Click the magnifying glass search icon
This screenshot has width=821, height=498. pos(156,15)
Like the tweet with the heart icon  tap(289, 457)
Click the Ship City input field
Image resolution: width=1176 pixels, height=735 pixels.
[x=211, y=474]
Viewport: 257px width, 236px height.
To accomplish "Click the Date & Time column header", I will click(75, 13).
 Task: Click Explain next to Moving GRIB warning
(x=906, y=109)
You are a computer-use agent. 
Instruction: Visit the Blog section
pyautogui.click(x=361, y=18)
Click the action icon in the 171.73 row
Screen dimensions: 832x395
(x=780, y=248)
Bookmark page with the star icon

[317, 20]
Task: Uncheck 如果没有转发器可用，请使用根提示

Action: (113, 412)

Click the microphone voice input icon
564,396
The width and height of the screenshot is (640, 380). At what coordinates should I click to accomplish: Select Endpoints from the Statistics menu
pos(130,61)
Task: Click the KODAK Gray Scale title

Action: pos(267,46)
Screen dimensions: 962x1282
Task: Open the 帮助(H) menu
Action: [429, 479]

**Problem requirements:**
Can you copy every one of the records above, character for character and without changing anything?

**Problem solution:**
Click the magnifying glass search icon
This screenshot has width=821, height=498. pos(156,15)
Like the tweet with the heart icon  tap(289, 457)
Click the Ship City input field
Image resolution: width=1176 pixels, height=735 pixels.
[x=211, y=474]
Viewport: 257px width, 236px height.
To accomplish "Click the Date & Time column header", I will click(75, 13).
 Task: Click Explain next to Moving GRIB warning
(x=906, y=109)
You are a computer-use agent. 
Instruction: Visit the Blog section
pyautogui.click(x=361, y=18)
Click the action icon in the 171.73 row
Screen dimensions: 832x395
(x=780, y=248)
Bookmark page with the star icon

[317, 20]
Task: Uncheck 如果没有转发器可用，请使用根提示

Action: (113, 412)

Click the microphone voice input icon
564,396
The width and height of the screenshot is (640, 380). At what coordinates should I click to accomplish: Select Endpoints from the Statistics menu
pos(130,61)
Task: Click the KODAK Gray Scale title

Action: pos(267,46)
Screen dimensions: 962x1282
Task: Open the 帮助(H) menu
Action: [429, 479]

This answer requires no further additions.